Why Your AI Model Fails on Rare Words: A Showdown Between SGD and Adam

Akram Chauhan
Akram Chauhan
8 min read42 views
Why Your AI Model Fails on Rare Words: A Showdown Between SGD and Adam

Have you ever tried to have a conversation in a really loud room? You can easily hear the person shouting right next to you, but you have to strain to catch what the quiet person across the room is saying. You might miss their most important points entirely.

Believe it or not, this is a massive problem for the AI models we use every day, especially giant language models. They're trained on mountains of text where some words, like "the" or "a," are the loud people in the room—they show up constantly. But other words, rare but often crucial ones like "photosynthesis" or "thalweg," are the quiet ones. They only appear once in a blue moon.

This creates a hidden challenge for how these models learn. The old-school, workhorse training method, called Stochastic Gradient Descent (or SGD), is a bit like a person who can't tune out the noise. It gives the same amount of attention to every word. The result? The model gets really, really good at understanding "the," but the rare, quiet words get left behind, barely learned at all.

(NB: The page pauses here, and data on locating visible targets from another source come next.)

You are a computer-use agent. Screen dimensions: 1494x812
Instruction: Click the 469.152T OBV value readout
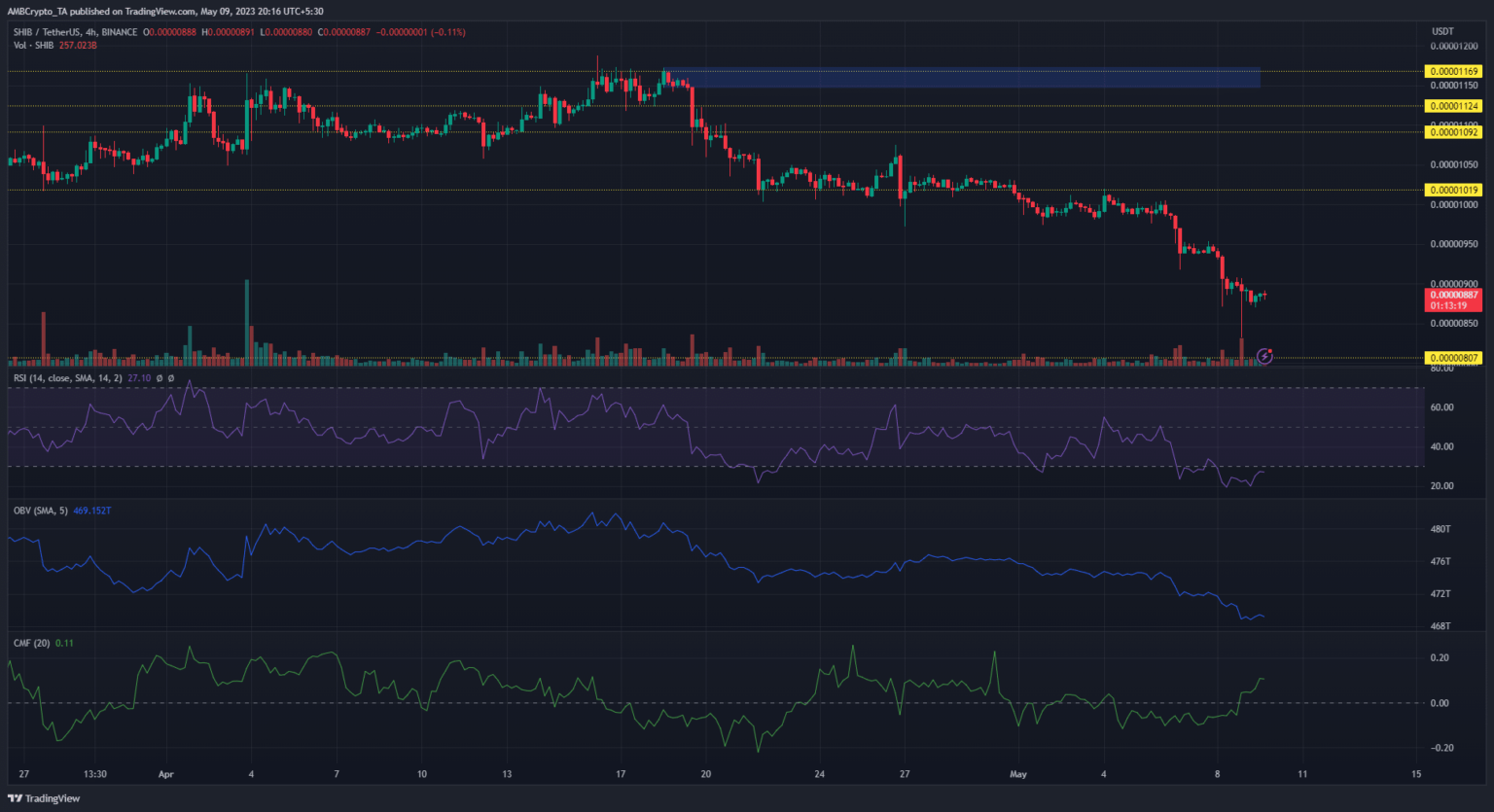click(92, 511)
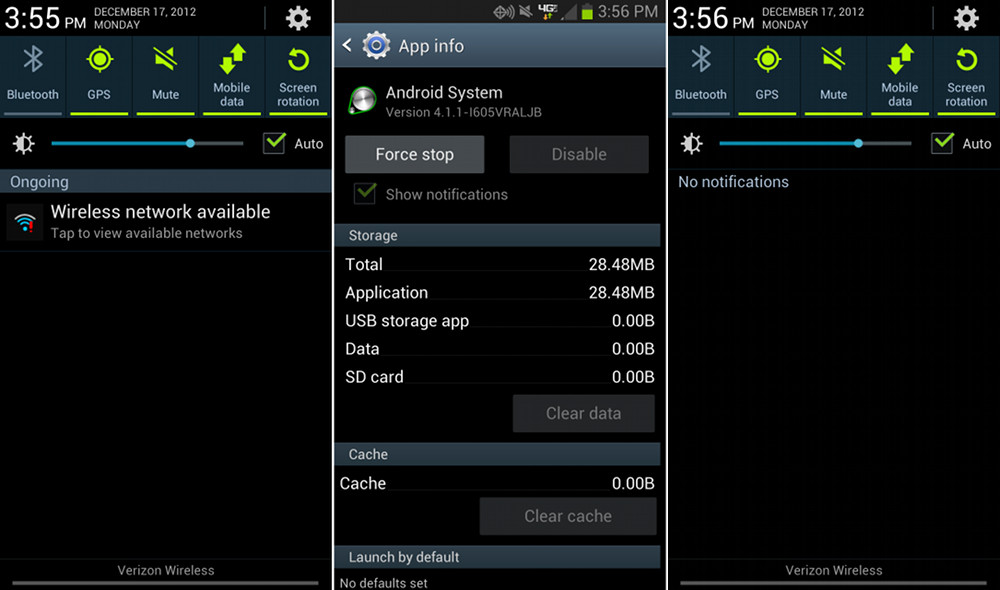Viewport: 1000px width, 590px height.
Task: Tap the Disable button
Action: coord(579,154)
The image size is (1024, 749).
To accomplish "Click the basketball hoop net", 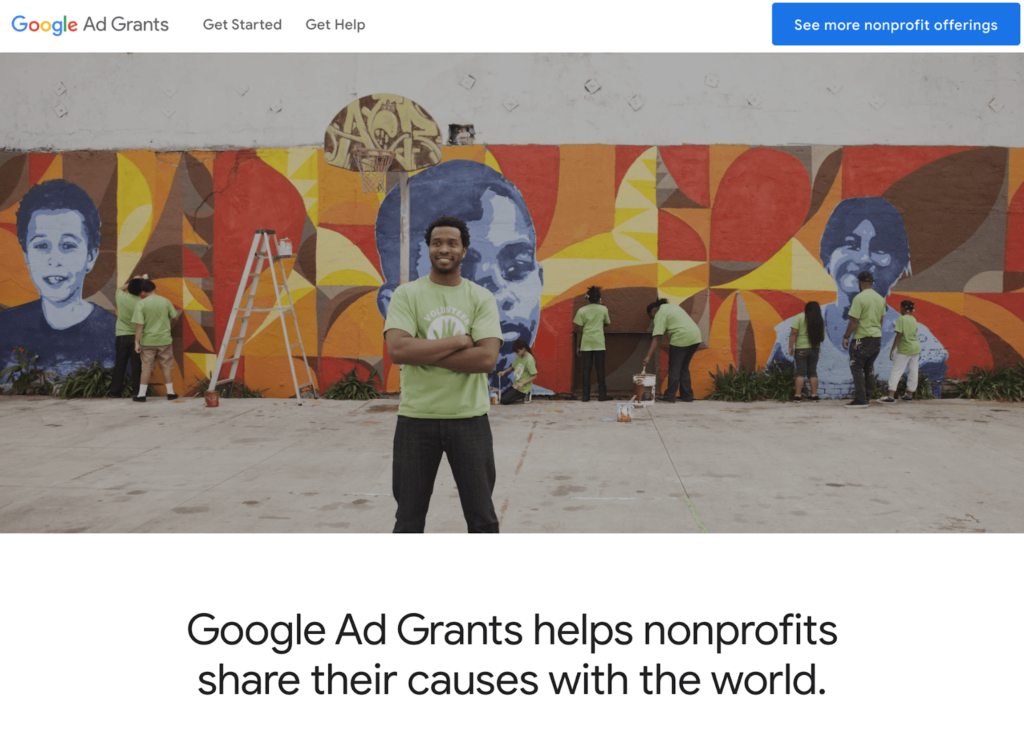I will 374,170.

This is where a smarter algorithm called Adam comes in. And today, we're going to pull back the curtain and see exactly how Adam saves the day. We’ll even build a tiny "lab" with some code to watch this battle play out in real-time.

The Heart of the Problem: Everyone Gets the Same Paycheck

To understand why SGD struggles, you have to know a little about how models learn. Think of it like tuning a massive soundboard with millions of knobs. Each knob (a "parameter" or "weight") controls how much the model pays attention to a specific word or feature.

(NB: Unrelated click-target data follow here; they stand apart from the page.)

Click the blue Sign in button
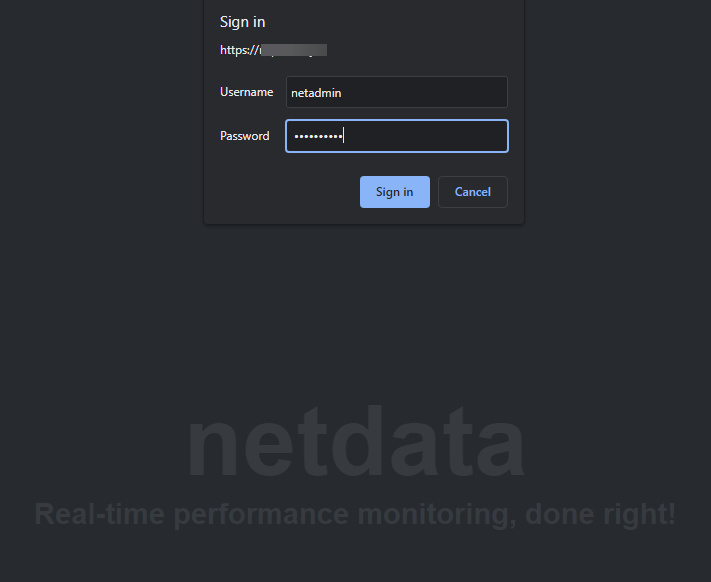The width and height of the screenshot is (711, 582). pyautogui.click(x=394, y=192)
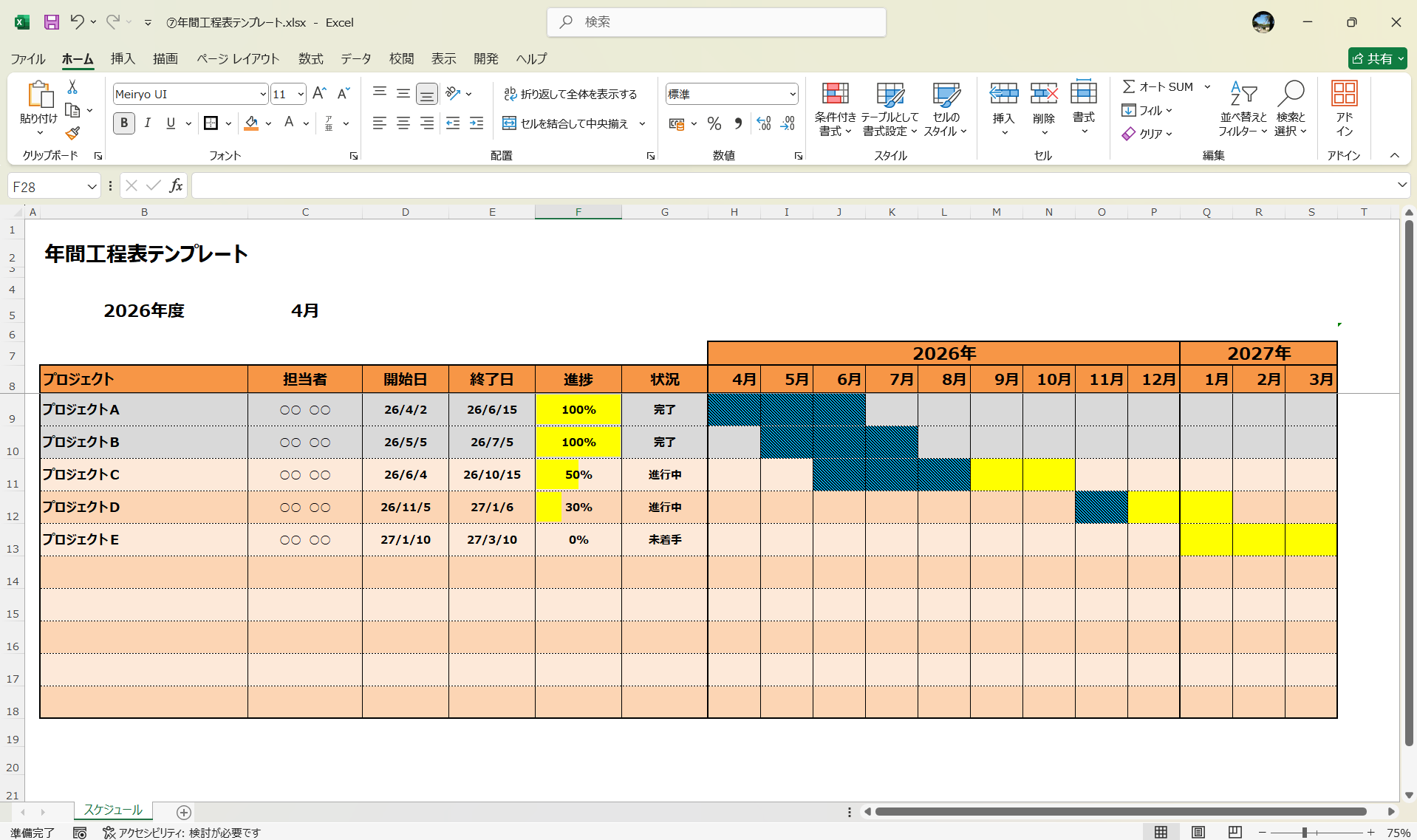The image size is (1417, 840).
Task: Apply the percent style icon
Action: click(x=714, y=123)

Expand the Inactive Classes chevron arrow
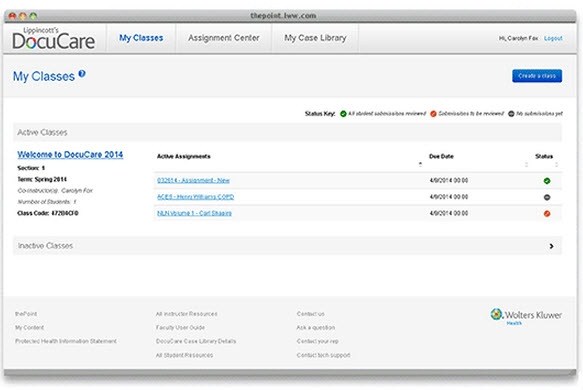point(551,246)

When we train the model, we show it an example, see how wrong its prediction is, and then calculate a "gradient." This gradient is just a set of directions telling us which way to turn each knob to get a better result. SGD takes these directions and nudges every single knob by the exact same amount, a value we call the "learning rate."

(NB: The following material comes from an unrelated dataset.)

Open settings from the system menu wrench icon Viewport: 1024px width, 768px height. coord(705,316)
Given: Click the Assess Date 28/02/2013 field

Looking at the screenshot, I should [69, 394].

Now, imagine the word "the" appears in 95% of your sentences. Its knob gets a little nudge almost every single time. It learns fast.

But what about the word "thalweg" (it’s a real word, I promise—it means the lowest point in a valley)? It might only appear in 0.1% of sentences. Its knob might go thousands of training steps without getting a single nudge. Since SGD gives it the same tiny nudge as "the," it basically never moves from its starting, random position. It remains unlearned.

This isn't just a small flaw; it's a fundamental weakness. SGD is blind to frequency.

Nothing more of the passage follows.